Ursula Coyote: I have two Nikons, The Twins, I call them. D300s.
Fstoppers: What lenses do you normally use?
Ursula Coyote: That’s why I have the two cameras. Instead of blowing 5K on one camera, I have these two, which are perfectly fine. They shoot really fast and they do really well in low light, which is always a problem on movies. You never have enough light. I have two lenses that I use, one on each camera. One is an 18-55mm digital, and that does about 75% of my images, because you can go from wide to waist up. Then I have an 80-200mm. Both of them are 2.8, you have to have that. You have to have a fast lens. The 80-200mm for the B camera, the close ups, the more intimate. Between those two, if I can’t catch it in that range, I shouldn’t be taking photos, you know what I mean?

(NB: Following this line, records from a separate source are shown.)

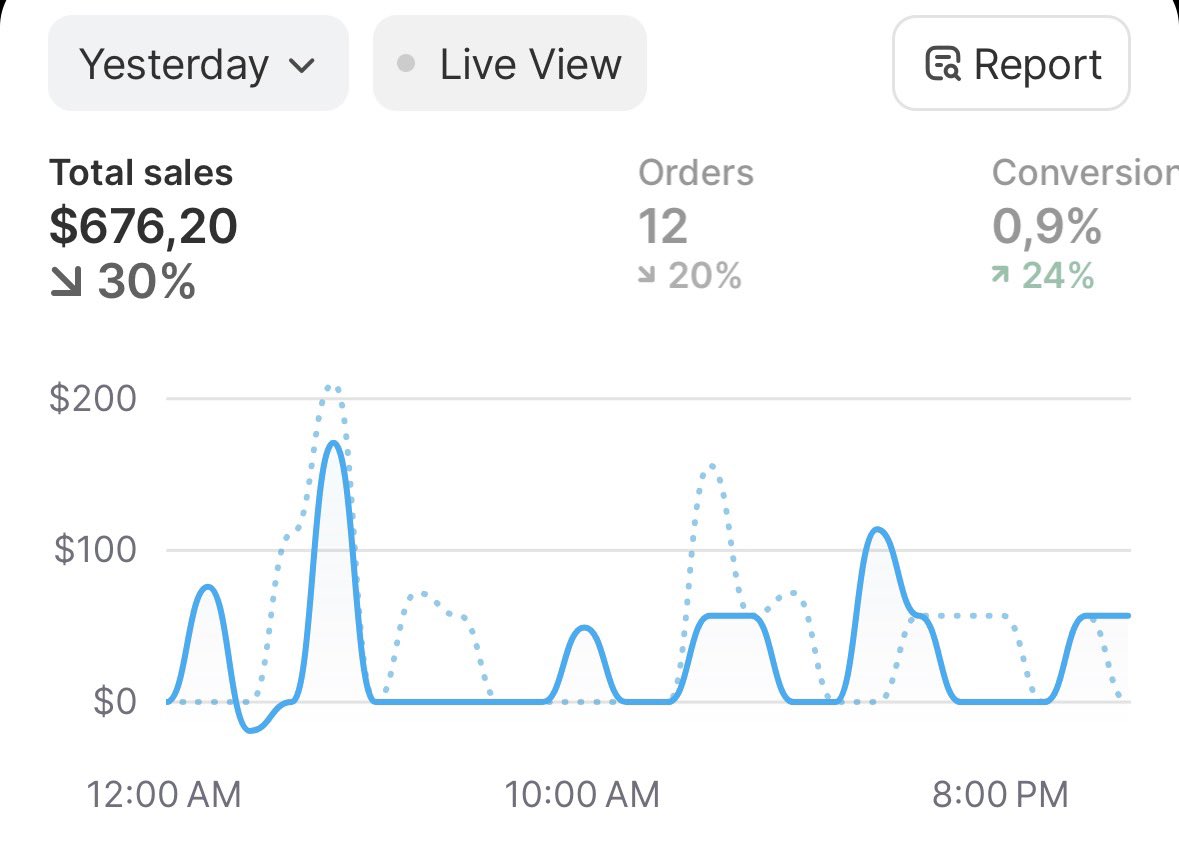Click the $100 axis label
The width and height of the screenshot is (1179, 861).
coord(93,550)
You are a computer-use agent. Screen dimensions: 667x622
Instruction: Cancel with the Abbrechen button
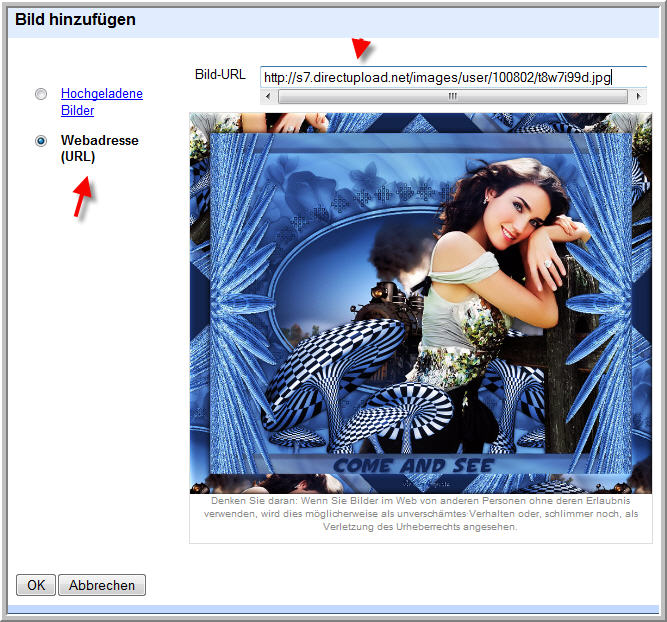pos(102,585)
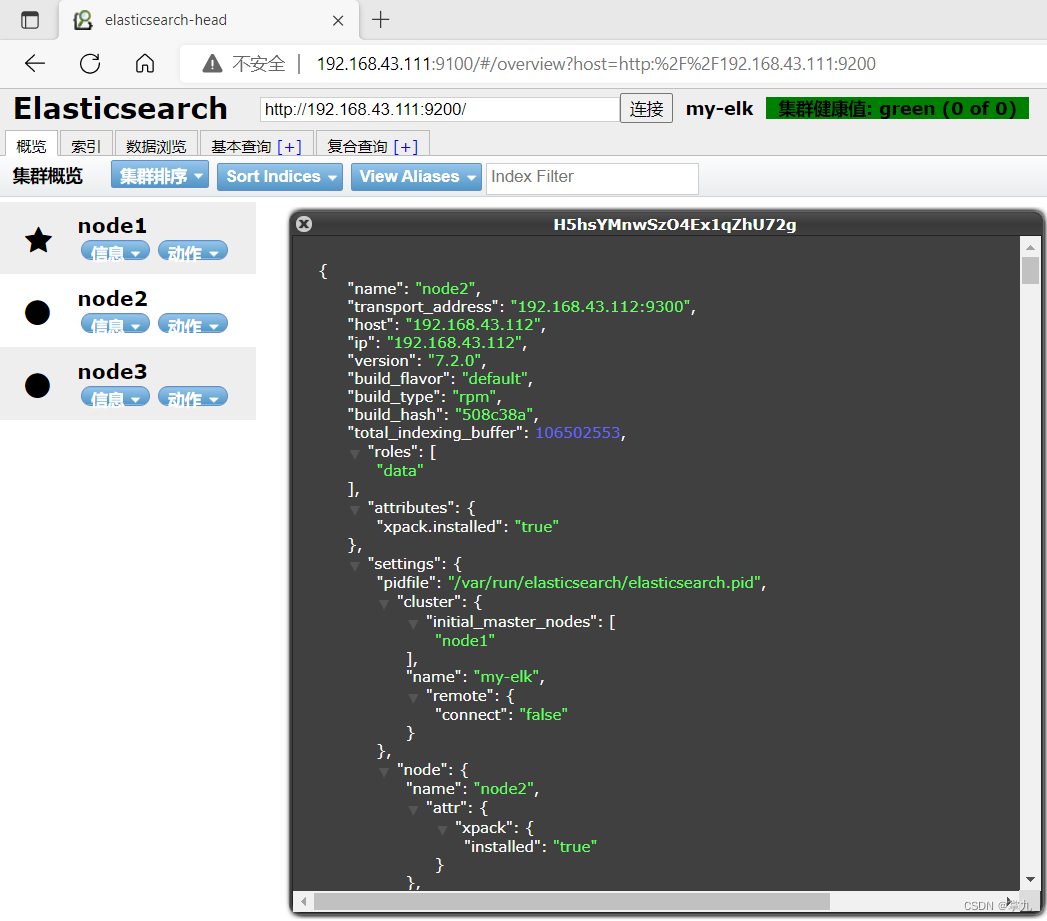
Task: Expand the View Aliases dropdown
Action: tap(416, 177)
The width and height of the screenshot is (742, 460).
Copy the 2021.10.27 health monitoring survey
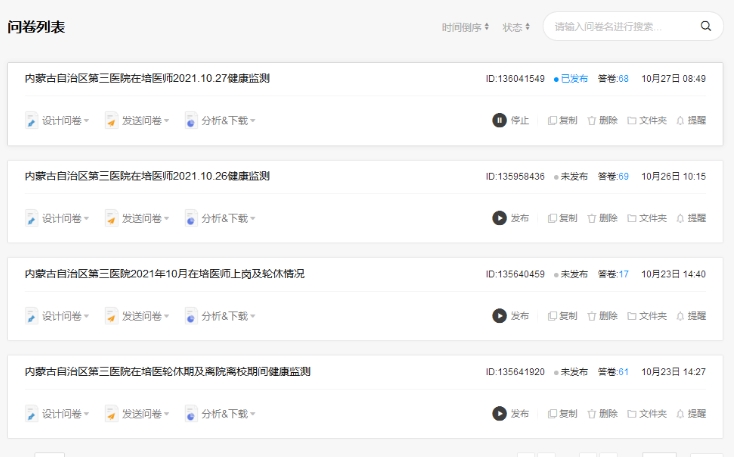coord(562,120)
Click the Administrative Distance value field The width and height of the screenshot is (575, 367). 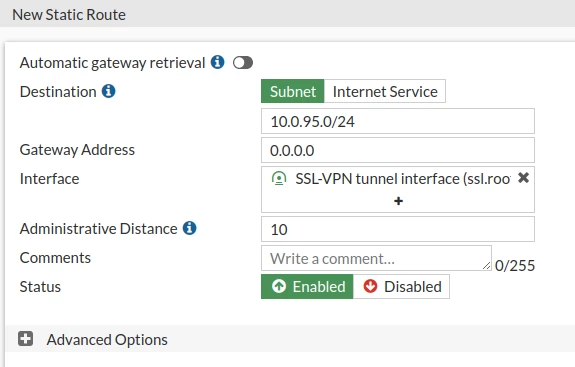pyautogui.click(x=398, y=229)
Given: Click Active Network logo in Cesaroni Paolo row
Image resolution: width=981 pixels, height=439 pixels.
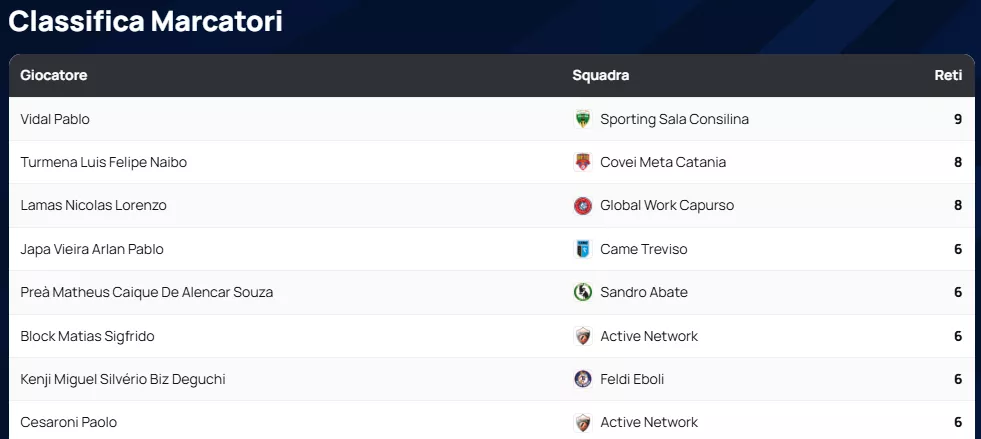Looking at the screenshot, I should click(x=583, y=422).
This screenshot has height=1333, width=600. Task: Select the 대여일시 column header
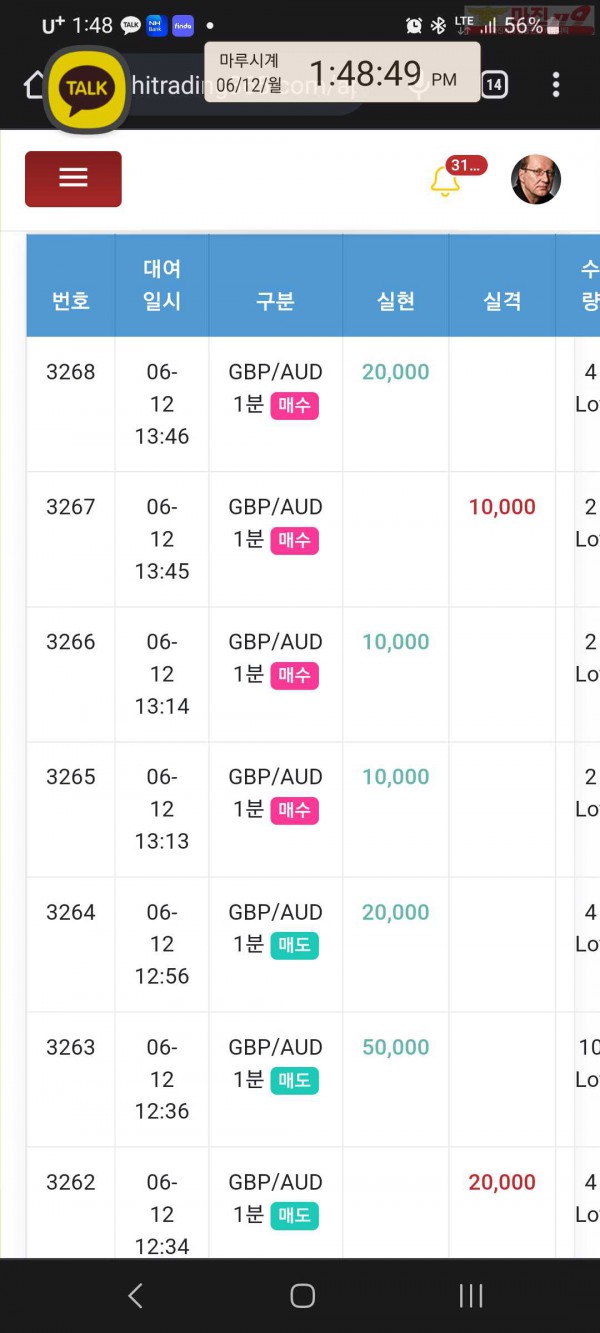click(x=162, y=285)
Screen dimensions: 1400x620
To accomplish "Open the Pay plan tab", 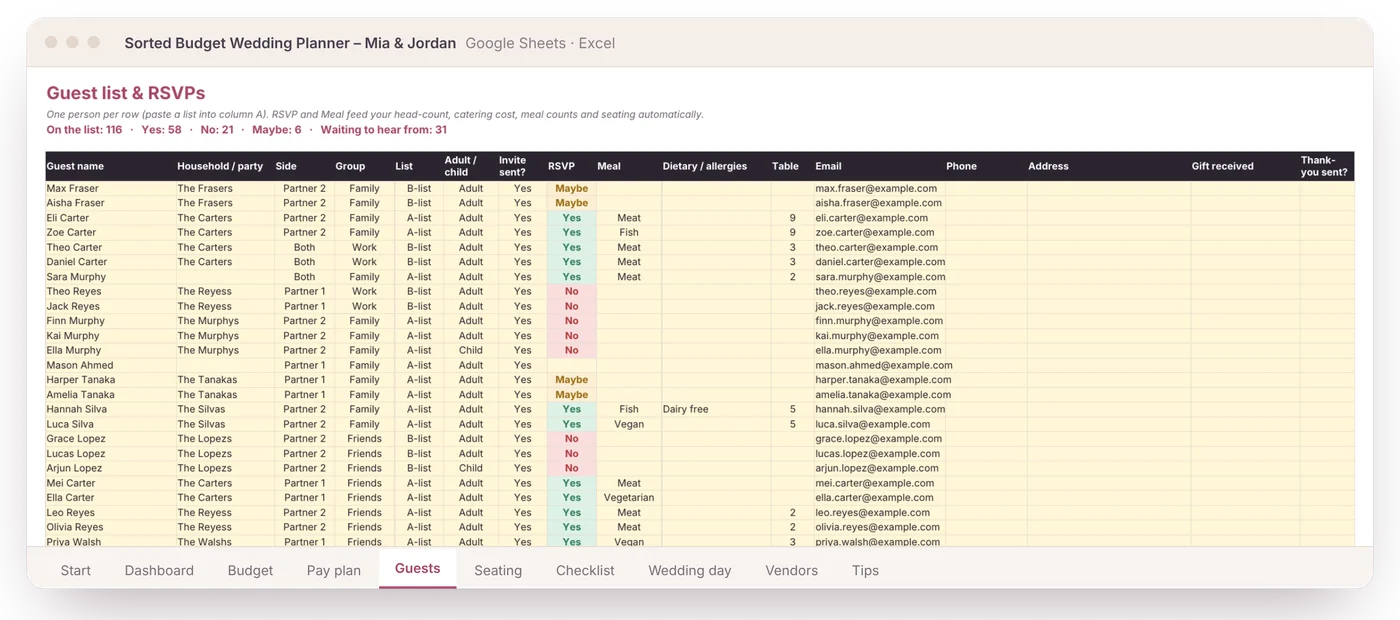I will [334, 570].
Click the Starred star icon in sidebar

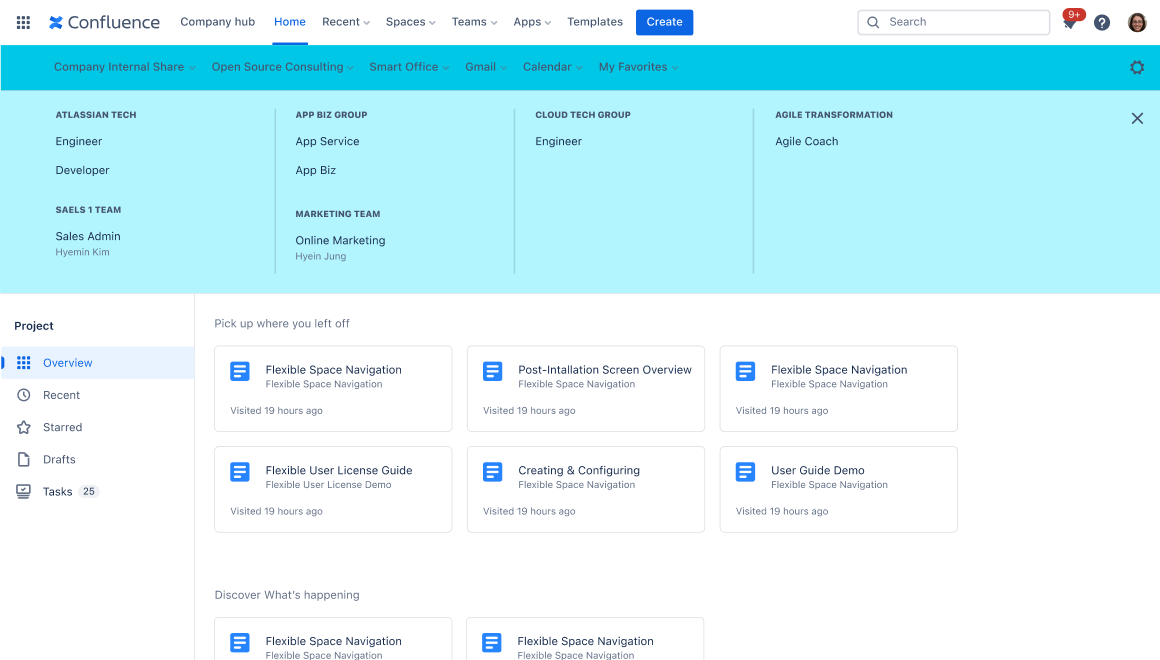point(24,427)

Fstoppers: Of all the actors you’ve photographed, who has been your favorite to shoot?
Ursula Coyote: For TV, I really like Aaron Paul. He’s got great facial expressions, and he won an Emmy the year before last, which is incredible because he’s so young. I also just met Holly Hunter. I was blown away by what an amazing person she was. I just did a Dutch movie called Jackie, and she was just a really great person, very down to earth. You know, actors get a pretty bad reputation, but most of them are really cool.
Fstoppers: What logistical issues do you have shooting while there are cameras rolling?
Ursula Coyote: I have to have blimps. I thought I could get away not having them, and I made my own out of neoprene, which worked pretty well but they weren’t very durable. So I bought the Jacobson’s blimps from LA. They’re industry standards, and you have to have them. They look like they’re from the 1940s, but the good news is that in addition to silencing the cameras, they also protect them. I’m working in the desert doing Westerns a lot of the time, and getting dust in your lenses can ruin them. If my cameras are in the blimps, nothing can get to them. Plus they’re so heavy, they’ll give you nice biceps. (laughs)
Fstoppers: Do you follow your shows when they air?
Ursula Coyote: Yes, of course! I love to watch them. I watch everything from Breaking Bad, and I watch In Plain Sight too, even though I don’t work on that show as often.
Fstoppers: What do you think is the most important skill for a TV still photographer to have?
Ursula Coyote: Personality. You also have to be good, but that’s a given. I don’t think this is a job for people that are fresh out of school, either. I’ve been a photographer for 20 years now, and all the things I learned along the way are so important now. They all come into play, and you have to have technical skills and know your camera, but the most important thing is people skills. You have to get along with people and appreciate what they do. You want the people on set to be happy to see you, and you have to be willing to go the extra mile.
Fstoppers: What is your advice to our readers that are interested in becoming TV still photographers?
Ursula Coyote: Do it the old fashioned way. Start as an assistant, in any department, and work your way up. You have to know how a movie runs! On day you might be making someone coffee, and the next day you might be running the main camera. Those are the miracles of the movie industry!